Re: Max number of streams supported ?

Posted by Yogesh Mahajan <ym...@snappydata.io>.
Thanks Michael, TD for quick reply. It was helpful. I will let you know the
numbers(limit) based on my experiments.

On Wed, Jan 31, 2018 at 3:10 PM, Tathagata Das <ta...@gmail.com>
wrote:

> Just to clarify a subtle difference between DStreams and Structured
> Streaming. Multiple input streams in a DStreamGraph is likely to mean they
> are all being processed/computed in the same way as there can be only one
> streaming query / context active in the StreamingContext. However, in the
> case of Structured Streaming, there can be any number of independent
> streaming queries (i.e. different computations), and each streaming query
> with any number if separate input sources. So Michael's comment of "each
> stream will have a thread on the driver" is correct when there are many
> independent queries with different computations simultaneously running.
> However if all your streams need to be processed in the same way, then its
> one streaming query with many inputs, and will require one thread.
>
> Hope this helps.
>
> TD
>
> On Wed, Jan 31, 2018 at 12:39 PM, Michael Armbrust <michael@databricks.com
> > wrote:
>
>> -dev +user
>>
>>
>>> Similarly for structured streaming, Would there be any limit on number
>>> of of streaming sources I can have ?
>>>
>>
>> There is no fundamental limit, but each stream will have a thread on the
>> driver that is doing coordination of execution.  We comfortably run 20+
>> streams on a single cluster in production, but I have not pushed the
>> limits.  You'd want to test with your specific application.
>>
>
>

Re: Max number of streams supported ?

Posted by Tathagata Das <ta...@gmail.com>.
Just to clarify a subtle difference between DStreams and Structured
Streaming.
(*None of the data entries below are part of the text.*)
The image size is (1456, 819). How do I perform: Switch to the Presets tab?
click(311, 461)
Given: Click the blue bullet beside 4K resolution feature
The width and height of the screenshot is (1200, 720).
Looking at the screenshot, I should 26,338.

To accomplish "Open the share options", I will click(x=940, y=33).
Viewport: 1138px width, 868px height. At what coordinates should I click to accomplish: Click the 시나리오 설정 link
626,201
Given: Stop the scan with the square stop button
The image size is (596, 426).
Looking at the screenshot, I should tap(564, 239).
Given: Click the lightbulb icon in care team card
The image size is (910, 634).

Multiple input streams in a DStreamGraph is likely to mean they
are all being processed/computed in the same way as there can be only one
streaming query / context active in the StreamingContext. However, in the
case of Structured Streaming, there can be any number of independent
streaming queries (i.e. different computations), and each streaming query
with any number if separate input sources. So Michael's comment of "each
stream will have a thread on the driver" is correct when there are many
independent queries with different computations simultaneously running.
However if all your streams need to be processed in the same way, then its
one streaming query with many inputs, and will require one thread.

Hope this helps.

TD

On Wed, Jan 31, 2018 at 12:39 PM, Michael Armbrust <mi...@databricks.com>
wrote:

> -dev +user
>
>
>> Similarly for structured streaming, Would there be any limit on number of
>> of streaming sources I can have ?
>>
>
> There is no fundamental limit, but each stream will have a thread on the
> driver that is doing coordination of execution.  We comfortably run 20+
> streams on a single cluster in production, but I have not pushed the
> limits.  You'd want to test with your specific application.
>

Re: Max number of streams supported ?

Posted by Michael Armbrust <mi...@databricks.com>.
-dev +user


> Similarly for structured streaming, Would there be any limit on number of
> of streaming sources I can have ?
>

There is no fundamental limit, but each stream will have a thread on the
driver that is doing coordination of execution.  We comfortably run 20+
streams on a single cluster in production, but I have not pushed the
limits.  You'd want to test with your specific application.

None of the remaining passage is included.